Like all good things, using the fact that I was further along developmentally to teach the youth a lesson eventually did catch up with me. Those two-handed dunks on the hoop in our bedroom began being blocked and those wiffle balls that I promised I wasn’t throwing my hardest eventually began landing in our neighbor’s creek. While my middle brother is playing club baseball in college and the other is a two-sport high school athlete, I’m writing from a glorified fallout shelter contemplating whether I should run off my most recent Felipe’s burrito. But I swear it wasn’t always this way.
The Brown men’s basketball team knows a thing or two about what it’s like to be a little brother. In recent years, the Bears have received worse treatment from Harvard than even nine-year-old me could have imagined giving my brothers.
In fact, since Tommy Amaker took over in 2007, the Crimson is 15-3 against the Bears, its best record against any Ivy League opponent. Part of the reason why Brown may be so good at playing the role of Harvard’s younger brother is because it almost exclusively recruits players who are already used to doing it. Brown coach Mike Martin probably has the top roster in the nation when it comes to players living in their older brothers’ shadows.
Steven Spieth has all the ingredients to be a successful Ivy League small forward—he’s 6’6”, is a lethal three-point shooter, and is an above-average rebounder. However, the Jesuit-educated Spieth will always be known as the younger brother of 2015 PGA Tour Player of the Year Jordan Spieth. The Bears’ leading scorer could score 64 points in tonight’s game and it would immediately bring me back to the 64 his older brother shot at Augusta in 2015.
Joshua Howard is a key piece in Martin’s freshman recruiting class. The most famous person in Howard’s family is his father, Juwan, an NBA All-Star, two-time NBA Champion, and member of Michigan’s Fab Five, but his older brother, Juwan Jr., is no slouch.
Juwan Howard, Jr. averaged 17.8 points per game over his final two seasons at the University of Detroit and played on the Miami Heat’s summer league team two summers ago.
While Brown sophomore guard Obi Okolie presumably has big feet, he’s going to need them because of the legacy left by his older brother, Agunwa (Harvard ’16), last season’s Ivy League Defensive Player of the Year. The elder Okolie posted a perfect 8-0 record against the Bears in his four-year career with the Crimson.

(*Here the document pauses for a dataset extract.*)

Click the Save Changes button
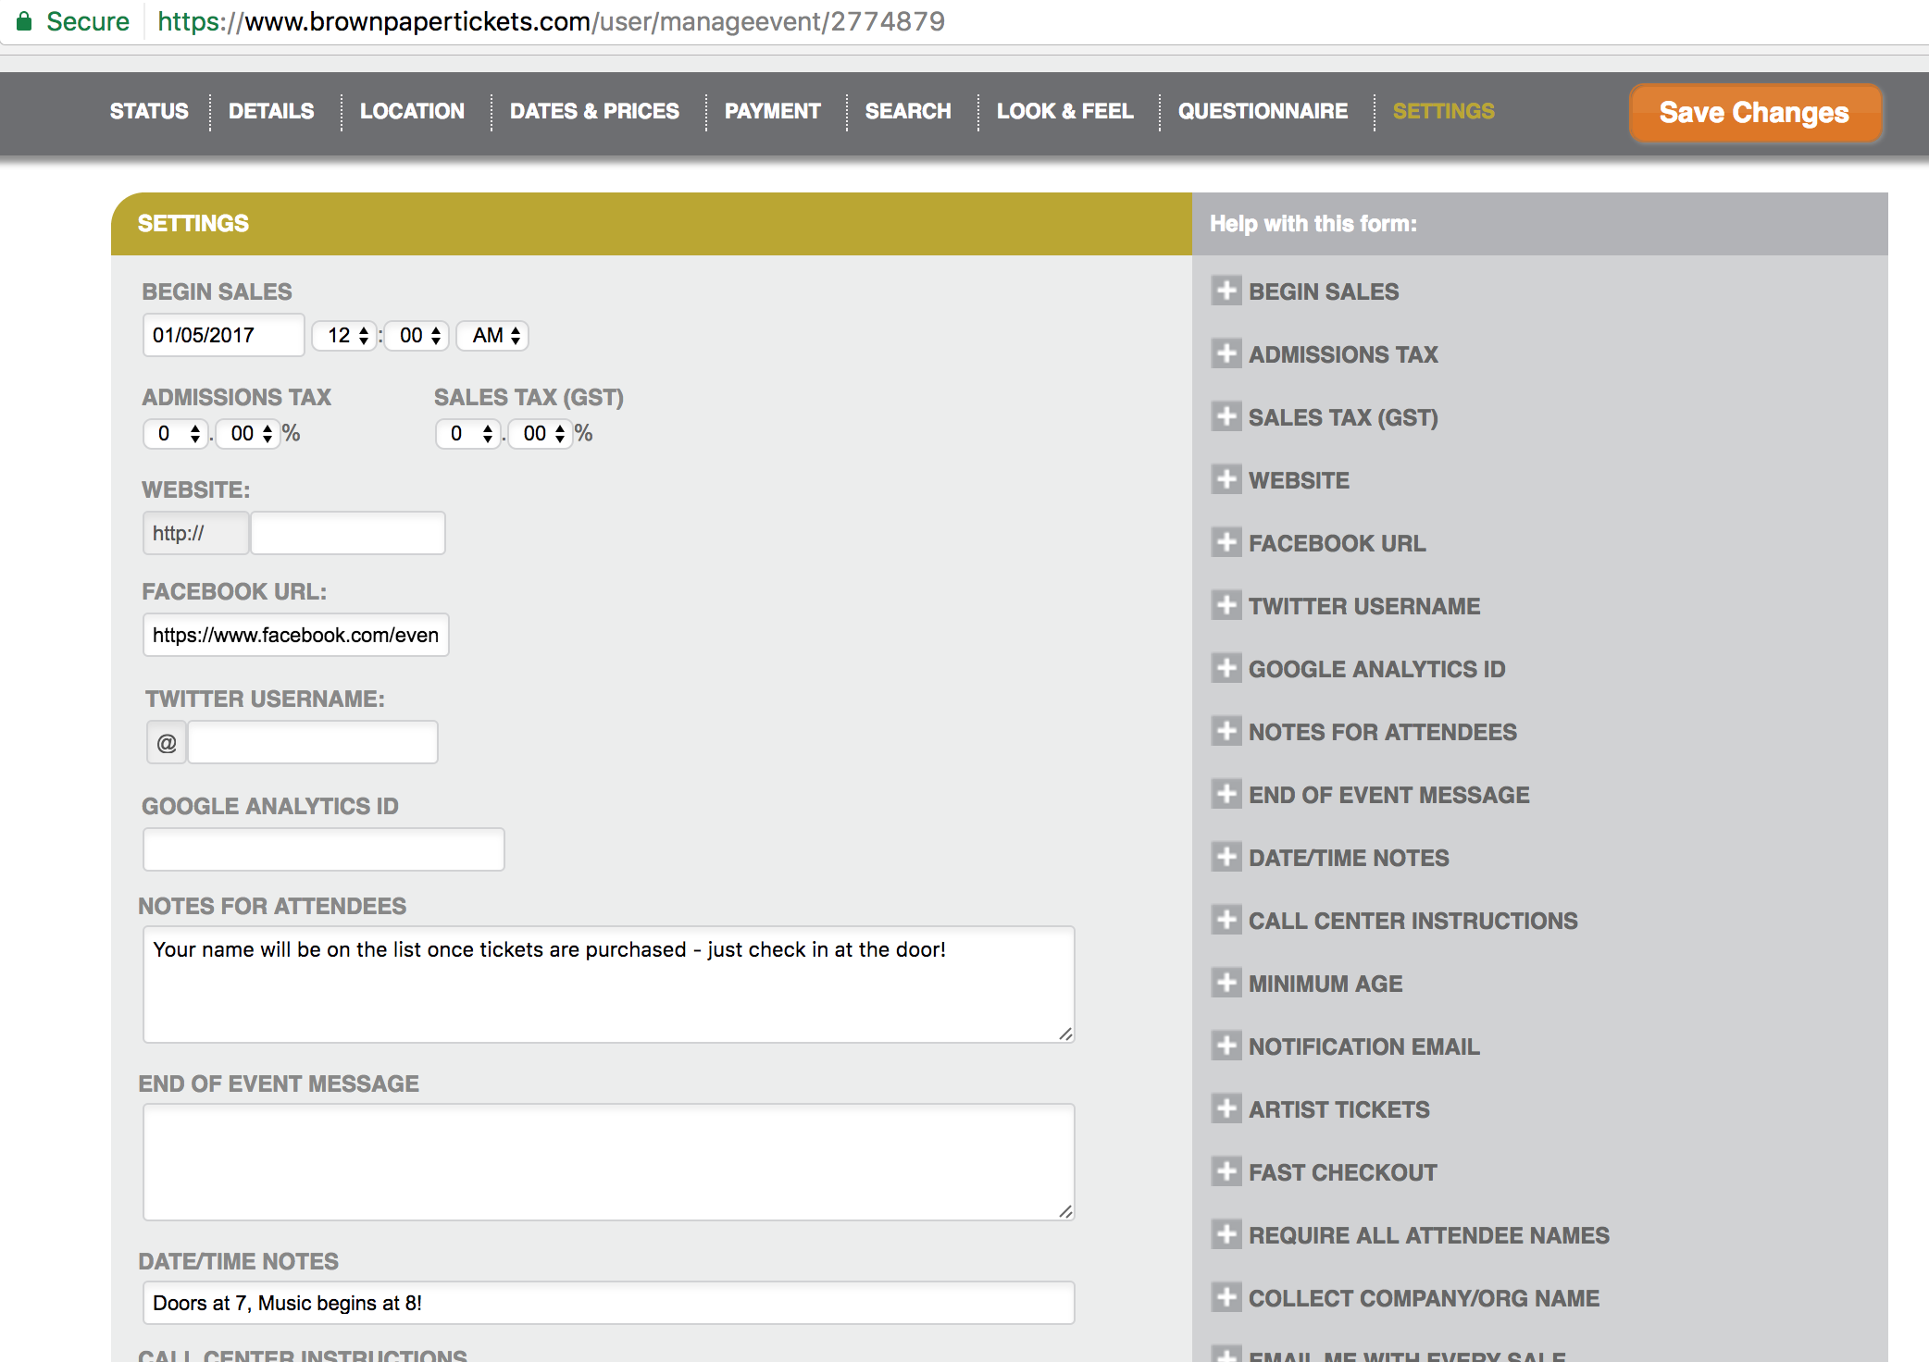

Sophomore guard Chris Sullivan is the shortest of a trio of brothers who have all played at Brown. Like many players for the Bears, Chris has had a less illustrious career than those of his siblings. His older brothers, Peter and Matthew, were both 1,000-point scorers in college. Chris only needs 942 more points to make it into the exclusive club.
While Brown junior guard Patrick Triplett does not in fact have two twin brothers, if he did, one would probably be an Olympic skier and the other would have just won a championship with the Cavaliers.
A starting five composed of Jordan Spieth, Juwan Howard, Jr., the two oldest Sullivan brothers, and Agunwa Okolie could not only handily defeat this year’s Dartmouth team but would also be my pick to bring home a Ryder Cup crowd.
In addition to recruiting players with famous older brothers, Martin is fond of bringing players he sees as versatile into the fold. He described three of his underclassmen with that adjective in this year’s media guide.
Claiming that a 6’1” point guard who is shooting 30.6 percent from three and has more turnovers and personal fouls than he does assists is versatile is like trying to make the same argument about Meek Mill.
As an aside, I love Meek—he shot the music video for Ima Boss outside of my high school and is a fixture at Sixers game—but sometimes Dreamchasers can feel like one 70-minute song.